» Dataset records:
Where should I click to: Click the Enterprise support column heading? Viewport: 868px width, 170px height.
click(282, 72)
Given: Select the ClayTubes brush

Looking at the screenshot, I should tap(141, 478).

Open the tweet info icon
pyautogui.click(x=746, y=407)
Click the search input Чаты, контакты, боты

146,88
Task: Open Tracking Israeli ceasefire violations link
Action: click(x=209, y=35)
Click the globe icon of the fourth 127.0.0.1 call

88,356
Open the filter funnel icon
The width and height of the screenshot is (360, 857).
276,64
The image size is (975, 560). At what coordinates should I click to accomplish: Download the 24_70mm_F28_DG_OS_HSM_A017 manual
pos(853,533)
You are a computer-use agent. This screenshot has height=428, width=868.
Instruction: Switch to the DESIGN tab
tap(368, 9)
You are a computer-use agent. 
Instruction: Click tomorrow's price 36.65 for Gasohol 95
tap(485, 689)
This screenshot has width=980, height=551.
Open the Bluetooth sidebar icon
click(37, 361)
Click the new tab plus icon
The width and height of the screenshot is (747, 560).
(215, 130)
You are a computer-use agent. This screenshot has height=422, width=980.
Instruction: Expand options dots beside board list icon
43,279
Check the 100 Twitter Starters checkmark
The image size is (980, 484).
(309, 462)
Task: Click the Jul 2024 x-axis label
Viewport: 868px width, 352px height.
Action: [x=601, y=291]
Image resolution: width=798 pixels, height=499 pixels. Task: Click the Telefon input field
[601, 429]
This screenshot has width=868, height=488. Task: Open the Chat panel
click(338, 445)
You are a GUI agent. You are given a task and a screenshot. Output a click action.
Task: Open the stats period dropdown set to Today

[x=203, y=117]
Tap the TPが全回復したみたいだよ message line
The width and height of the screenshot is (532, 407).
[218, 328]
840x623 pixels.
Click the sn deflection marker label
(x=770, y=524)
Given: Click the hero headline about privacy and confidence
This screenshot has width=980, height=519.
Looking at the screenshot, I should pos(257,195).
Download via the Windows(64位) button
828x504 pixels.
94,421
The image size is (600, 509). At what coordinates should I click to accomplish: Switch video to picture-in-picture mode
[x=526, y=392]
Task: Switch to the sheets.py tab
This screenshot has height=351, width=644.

» Task description: The data must be duplicated exactly, with nothing left out.

» Your solution:
Where should I click to: Click the Enterprise support column heading? Viewport: 868px width, 170px height.
click(282, 72)
Given: Select the ClayTubes brush

Looking at the screenshot, I should tap(141, 478).

Open the tweet info icon
pyautogui.click(x=746, y=407)
Click the search input Чаты, контакты, боты

146,88
Task: Open Tracking Israeli ceasefire violations link
Action: click(x=209, y=35)
Click the globe icon of the fourth 127.0.0.1 call

88,356
Open the filter funnel icon
The width and height of the screenshot is (360, 857).
276,64
The image size is (975, 560). At what coordinates should I click to accomplish: Download the 24_70mm_F28_DG_OS_HSM_A017 manual
pos(853,533)
You are a computer-use agent. This screenshot has height=428, width=868.
Instruction: Switch to the DESIGN tab
tap(368, 9)
You are a computer-use agent. 
Instruction: Click tomorrow's price 36.65 for Gasohol 95
tap(485, 689)
This screenshot has width=980, height=551.
Open the Bluetooth sidebar icon
click(37, 361)
Click the new tab plus icon
The width and height of the screenshot is (747, 560).
(215, 130)
You are a computer-use agent. This screenshot has height=422, width=980.
Instruction: Expand options dots beside board list icon
43,279
Check the 100 Twitter Starters checkmark
The image size is (980, 484).
(309, 462)
Task: Click the Jul 2024 x-axis label
Viewport: 868px width, 352px height.
Action: [x=601, y=291]
Image resolution: width=798 pixels, height=499 pixels. Task: Click the Telefon input field
[601, 429]
This screenshot has width=868, height=488. Task: Open the Chat panel
click(338, 445)
You are a GUI agent. You are given a task and a screenshot. Output a click action.
Task: Open the stats period dropdown set to Today

[x=203, y=117]
Tap the TPが全回復したみたいだよ message line
The width and height of the screenshot is (532, 407).
[218, 328]
840x623 pixels.
Click the sn deflection marker label
(x=770, y=524)
Given: Click the hero headline about privacy and confidence
This screenshot has width=980, height=519.
Looking at the screenshot, I should pos(257,195).
Download via the Windows(64位) button
828x504 pixels.
94,421
The image size is (600, 509). At what coordinates should I click to accomplish: Switch video to picture-in-picture mode
[x=526, y=392]
Task: Switch to the sheets.py tab
This screenshot has height=351, width=644.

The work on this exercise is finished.